Der HD-Soldat Läppli scheint auch im digitalen Zeitalter einen Nerv zu treffen. Darum geht es auch im Theaterstück «Mensch Läppli», das die Kultfigur dieses Jahr zurück auf die Bühne holt.
Läppli – die Stimme des kleinen Mannes
Der Hilfsdienstsoldat Theophil Läppli ist eine der bekanntesten Figuren der Schweizer Theater- und Filmgeschichte. Erfunden wurde er kurz nach dem Zweiten Weltkrieg von Alfred Rasser, inspiriert vom Roman «Der brave Soldat Schwejk».
In einer Zeit, in der Militär, Autoritäten und Hierarchien kaum hinterfragt wurden, stellte Läppli genau das infrage – mit Naivität und entwaffnender Ehrlichkeit. Er machte sich über Bürokratie, militärischen Starrsinn und Machtgehabe lustig, ohne dabei je zu bösartig zu sein. Damit wurde Läppli zur Stimme des kleinen Mannes und zu einem Stück nationalem Kulturgut.
Sein erstes Comeback
74 Jahre nach der Uraufführung kehrte HD Läppli 2019 auf die Bühne zurück. Im Basler Kleintheater Fauteuil spielte Gilles Tschudi die Kultfigur, begleitet von Caroline Rasser, der Enkelin von Alfred Rasser.
Ziel war es, das Werk bewusst in seiner Zeit zu belassen als lebendiges Stück Schweizer Kabarettgeschichte. Der Erfolg zeigte: Läpplis Humor funktioniert auch in diesem Jahrhundert.
Sein zweites Comeback
2024 folgte eine zweite Premiere desselben Stücks, fünf Jahre nach der ersten und nach der Pandemie.
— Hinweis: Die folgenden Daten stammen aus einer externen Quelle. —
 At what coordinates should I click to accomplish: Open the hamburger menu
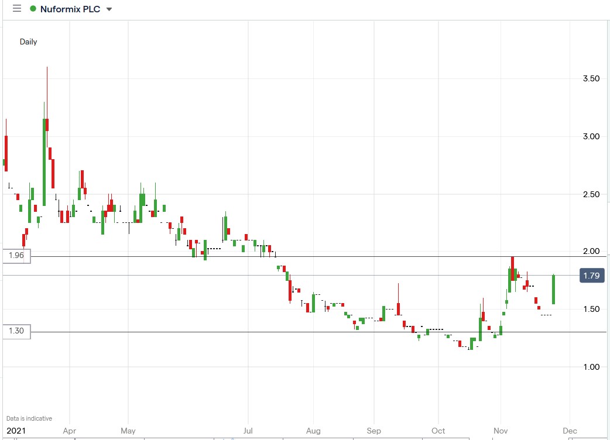click(x=16, y=9)
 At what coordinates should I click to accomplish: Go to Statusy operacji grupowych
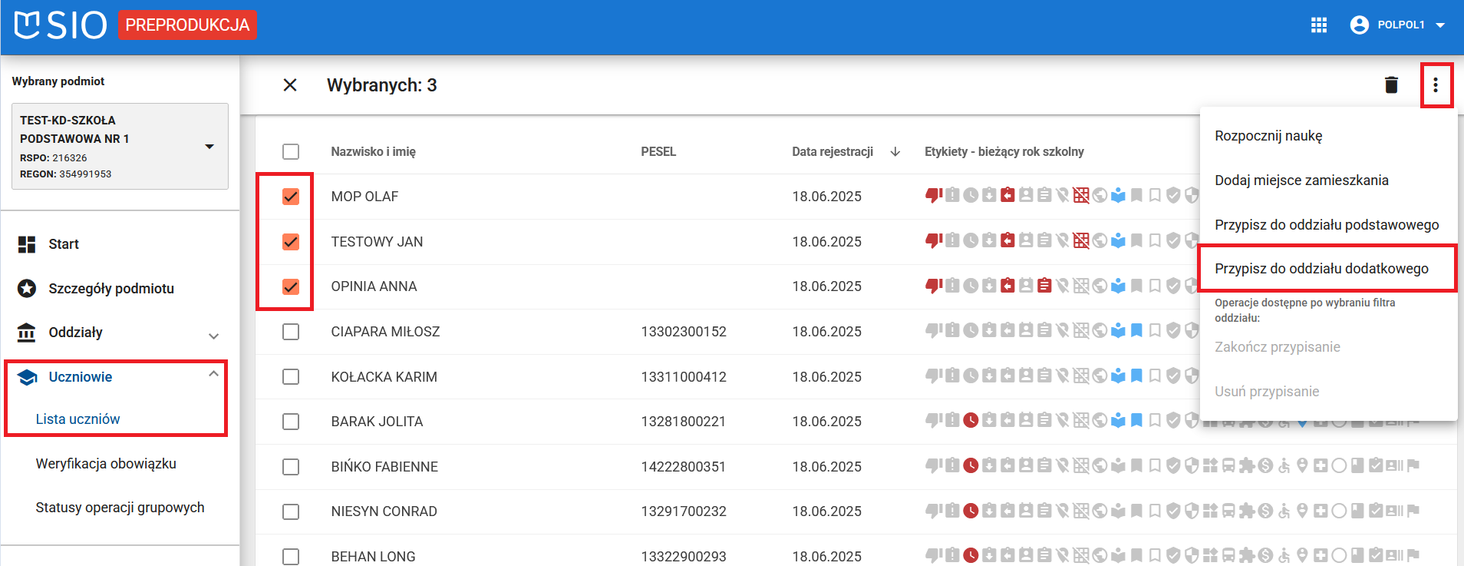[x=120, y=508]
Wieder mit Gilles Tschudi in der Hauptrolle, wieder im Fauteuil und wieder mit grossem Publikumsinteresse.
HD Läppli bleibt ein nostalgischer Publikumsliebling, der Generationen verbindet und Erinnerungen wachruft. Sogar politische Prominenz liess sich die Premiere nicht entgehen: Mitte-Bundesrätin Viola Amherd outete sich als Läppli-Fan.
Kritik an der Modernisierung
Davon unabhängig zeigte bereits letztes Jahr ein neues Ensemble «Mensch Läppli» eine Woche lang probehalber dem Basler Publikum. Viele Kritiker waren vom Stück damals nicht begeistert. Zu wenig Inhalt, zu viele Klischees und unbeantwortete Fragen, lautete das Fazit.
Caroline Rasser, die für die vergangenen Bühnenproduktionen mit HD-Läppli in Basel verantwortlich war, hat ihrer Tante Sabina Rasser zwar eine Lizenz für das neue Stück erteilt, sagte aber letztes Jahr gegenüber der Basler Zeitung: «Wir sind von Sabina Rasser über das Projekt informiert, möchten kein Teil davon sein, legen diesem aber auch keine Steine in den Weg.»
Kultfigur mit Zukunft?
Das Stück sei mittlerweile nochmals überarbeitet worden, sagen die Verantwortlichen. Unbestritten bleibt: Läppli ist und bleibt Kult. Der aktuelle Versuch zeigt, wie anspruchsvoll es ist, ikonische Figuren weiterzuentwickeln, ohne ihren Kern zu verlieren.
Am 17. Februar 2026 feiert das Stück Schweizer Premiere im Casinotheater Winterthur, danach folgt eine Tournee durch rund 25 Orte in der Deutschschweiz.